Mit diesem Hinweis auf die amerikanischen Gewerkschaften führt Autor Stolz sein eigenes Rezept für eine Heilung der westdeutschen Gewerkschaften ein. Er sieht eine »Entideologisierung« als einzigen Ausweg aus der Sackgasse, den Abbau jenes »Sendungsgedankens«, durch den die Gewerkschaften zu dem Gefühl einer »All -Kompetenz« kommen, »was konsequenterweise dazu führt, daß sie zu fast jedem politischen Ereignis so etwas wie eine 'gewerkschaftliche Stellungnahme' beziehen«.

Statt dessen will Stolz die Funktionäre auf ihr eigentliches Gebiet, die Betriebs - und Sozialpolitik, beschränkt wissen: »Solange sie eine erreichte Arbeitszeitverkürzung weniger befriedigt als ein Gesetz etwa, in dem sie den Ansatzpunkt zu einer Transformation der Gesellschaft erblicken«, solange, meint Stolz, bleiben die Gewerkschaften auch in der Sackgasse, und selbst ihre lautesten Kundgebungen werden von der Öffentlichkeit nicht mehr recht ernst genommen.

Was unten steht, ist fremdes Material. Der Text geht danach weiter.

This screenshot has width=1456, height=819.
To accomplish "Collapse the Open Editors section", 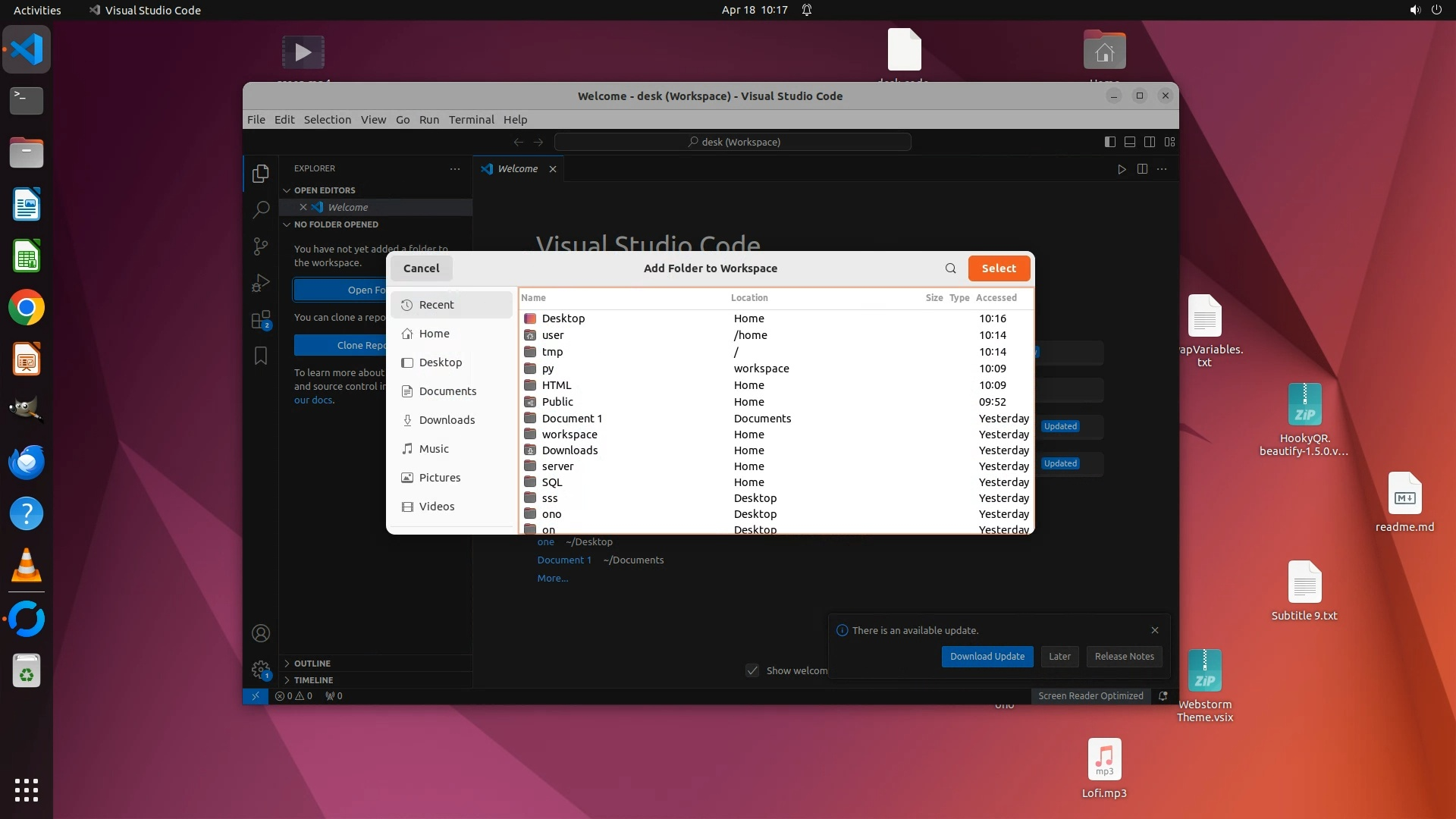I will point(325,190).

Die Reaktion seiner ehemaligen Gesinnungsgenossen auf solche ketzerischen Thesen ist dem Autor offenbar nicht zweifelhaft. Gewarnt durch frühere Exempel, sorgte Otto Stolz vor: Er ist vor Erscheinen seines Buches aus dem Gewerkschaftsbund ausgetreten.

* Otto Stolz: »Die Gewerkschaften in der Sackgasse«; Isar Verlag Dr. Günter Olzog KG, München; 220 Seiten; 14,80 Mark.